Watch your landscaping. Big rocks? They look great in magazine photos. They are perfect sunning beds for vipers. Flagstones, boulders—snakes love to lounge there when the sun is warm. Avoid them if the alternative is peace of mind.
Mulch is another trap. It holds dampness. It smells like safety to a reptile. Strip it out. Leave dirt. Or use lava rock. It looks sterile, stays dry, and doesn’t smell like home to a snake.
Check the house. Look for cracks in the foundation. Check the rim joist. Fill them with concrete patch. No cracks means no entry. Simple math.
Build a Wall of Wire
If the yard itself isn’t enough, build a fence. But not a garden fence.
Use quarter-inch metal hardware cloth. Bury it six inches deep. Stakes it every six feet. Make it forty-eight inches high. Tilt it thirty degrees outward, like an inverted bowl. If a snake climbs, it slides off. Overlap the seams by a few inches. Gaps are defeats.

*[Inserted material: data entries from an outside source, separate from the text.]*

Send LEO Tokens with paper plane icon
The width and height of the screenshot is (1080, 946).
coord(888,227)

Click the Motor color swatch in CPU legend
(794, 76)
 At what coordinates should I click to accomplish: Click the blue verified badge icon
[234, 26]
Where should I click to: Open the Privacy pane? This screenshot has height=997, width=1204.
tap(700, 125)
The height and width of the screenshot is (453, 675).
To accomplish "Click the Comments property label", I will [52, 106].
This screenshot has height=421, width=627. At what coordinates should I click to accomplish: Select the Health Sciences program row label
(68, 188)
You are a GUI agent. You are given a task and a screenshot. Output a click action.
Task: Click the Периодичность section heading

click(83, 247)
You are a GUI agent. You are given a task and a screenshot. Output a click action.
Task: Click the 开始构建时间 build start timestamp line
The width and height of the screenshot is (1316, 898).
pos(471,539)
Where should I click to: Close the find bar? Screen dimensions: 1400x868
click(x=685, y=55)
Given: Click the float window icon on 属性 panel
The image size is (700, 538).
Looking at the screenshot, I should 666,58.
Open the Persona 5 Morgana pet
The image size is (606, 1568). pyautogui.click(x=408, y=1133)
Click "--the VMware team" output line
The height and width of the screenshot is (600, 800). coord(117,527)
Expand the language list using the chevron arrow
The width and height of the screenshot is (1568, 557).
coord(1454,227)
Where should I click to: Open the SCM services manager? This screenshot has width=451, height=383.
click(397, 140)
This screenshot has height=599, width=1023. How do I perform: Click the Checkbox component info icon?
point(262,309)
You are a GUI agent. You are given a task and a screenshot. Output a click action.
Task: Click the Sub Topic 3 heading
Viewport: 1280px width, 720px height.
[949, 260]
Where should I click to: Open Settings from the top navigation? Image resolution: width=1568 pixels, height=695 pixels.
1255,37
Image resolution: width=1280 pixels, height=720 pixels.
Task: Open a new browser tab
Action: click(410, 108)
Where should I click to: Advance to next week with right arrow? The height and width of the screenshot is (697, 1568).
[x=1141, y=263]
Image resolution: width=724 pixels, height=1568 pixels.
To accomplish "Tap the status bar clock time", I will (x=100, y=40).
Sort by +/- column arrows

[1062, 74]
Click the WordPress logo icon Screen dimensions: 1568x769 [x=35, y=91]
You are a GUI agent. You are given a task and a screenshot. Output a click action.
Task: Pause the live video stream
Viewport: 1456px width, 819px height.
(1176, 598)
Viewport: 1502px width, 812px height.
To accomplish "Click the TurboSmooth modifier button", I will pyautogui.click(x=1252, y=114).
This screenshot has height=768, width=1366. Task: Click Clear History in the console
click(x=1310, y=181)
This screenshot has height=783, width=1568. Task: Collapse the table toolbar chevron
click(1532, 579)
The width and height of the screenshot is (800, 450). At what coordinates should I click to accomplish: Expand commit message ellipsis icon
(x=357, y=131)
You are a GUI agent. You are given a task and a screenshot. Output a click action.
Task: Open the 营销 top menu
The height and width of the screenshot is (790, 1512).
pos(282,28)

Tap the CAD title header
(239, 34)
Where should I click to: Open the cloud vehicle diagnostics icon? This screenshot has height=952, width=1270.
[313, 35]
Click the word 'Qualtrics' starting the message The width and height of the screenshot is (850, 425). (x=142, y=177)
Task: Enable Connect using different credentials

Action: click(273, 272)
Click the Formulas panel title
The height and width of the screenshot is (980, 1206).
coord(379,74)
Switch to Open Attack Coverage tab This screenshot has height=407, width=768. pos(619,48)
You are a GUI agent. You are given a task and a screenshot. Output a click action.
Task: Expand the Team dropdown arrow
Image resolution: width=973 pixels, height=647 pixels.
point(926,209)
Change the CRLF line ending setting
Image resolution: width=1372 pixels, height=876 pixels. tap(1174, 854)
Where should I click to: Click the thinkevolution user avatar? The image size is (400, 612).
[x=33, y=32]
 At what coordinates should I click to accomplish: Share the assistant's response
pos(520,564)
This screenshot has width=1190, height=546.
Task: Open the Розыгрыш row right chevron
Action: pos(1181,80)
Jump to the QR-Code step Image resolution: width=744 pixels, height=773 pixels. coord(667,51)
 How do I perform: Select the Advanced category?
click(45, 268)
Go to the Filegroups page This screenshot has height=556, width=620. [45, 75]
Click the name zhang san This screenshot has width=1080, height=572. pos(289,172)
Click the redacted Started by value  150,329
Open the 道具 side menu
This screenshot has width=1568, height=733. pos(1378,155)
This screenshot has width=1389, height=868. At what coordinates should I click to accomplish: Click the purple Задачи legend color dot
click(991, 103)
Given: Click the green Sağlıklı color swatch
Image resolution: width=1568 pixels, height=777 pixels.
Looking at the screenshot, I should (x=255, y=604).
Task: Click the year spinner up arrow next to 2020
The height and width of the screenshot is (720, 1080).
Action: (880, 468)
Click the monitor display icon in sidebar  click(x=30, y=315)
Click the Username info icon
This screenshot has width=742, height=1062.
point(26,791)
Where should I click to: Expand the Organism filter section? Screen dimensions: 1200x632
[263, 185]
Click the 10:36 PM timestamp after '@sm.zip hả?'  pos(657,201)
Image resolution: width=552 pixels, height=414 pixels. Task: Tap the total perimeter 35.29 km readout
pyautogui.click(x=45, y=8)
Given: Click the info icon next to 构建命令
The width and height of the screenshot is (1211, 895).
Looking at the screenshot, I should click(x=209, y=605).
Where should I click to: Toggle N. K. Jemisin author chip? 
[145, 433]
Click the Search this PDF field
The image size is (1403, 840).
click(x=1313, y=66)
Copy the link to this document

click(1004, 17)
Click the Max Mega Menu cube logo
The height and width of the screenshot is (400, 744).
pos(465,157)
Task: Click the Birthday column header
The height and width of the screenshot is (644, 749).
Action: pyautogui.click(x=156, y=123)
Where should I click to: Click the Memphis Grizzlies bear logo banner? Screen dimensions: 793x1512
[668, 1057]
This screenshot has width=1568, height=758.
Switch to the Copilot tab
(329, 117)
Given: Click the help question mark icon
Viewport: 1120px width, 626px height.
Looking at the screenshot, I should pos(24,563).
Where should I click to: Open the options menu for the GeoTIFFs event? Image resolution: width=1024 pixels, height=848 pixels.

Lava rocks work here too, though less reliably. Scatter a bed of sharp stones around the house. Snakes tend to avoid the jagged terrain. It’s not a wall, but it’s an annoyance. And snakes, like us, prefer comfort.
The Last Resort: Sticks and Traps
So they got in anyway. Inside the house? Bad time.
Glue traps are ugly but effective. Place them in corners, along baseboards. When a snake sticks, it cannot move.
Now you have a moral choice. Kill it? Or relocate it? If you want to be the nice homeowner, take the whole trap outside. Go somewhere wild, far from your driveway. Pour vegetable oil over the glue. The oil breaks the adhesion. The snake wiggles free.
Good Luck Getting Them Out Once They Are In
Keeping them out is the job. Getting them out? Much harder. Prevention beats remediation. Always.
Once they are in the grass, you are fighting nature. Traps are your best bet. Manual removal is for experts who carry licenses and have more time than you.
Why wait for a bite? Just close the doors. Literally.
What if you hear that hiss before you see it? Maybe you should have checked the foundation last spring.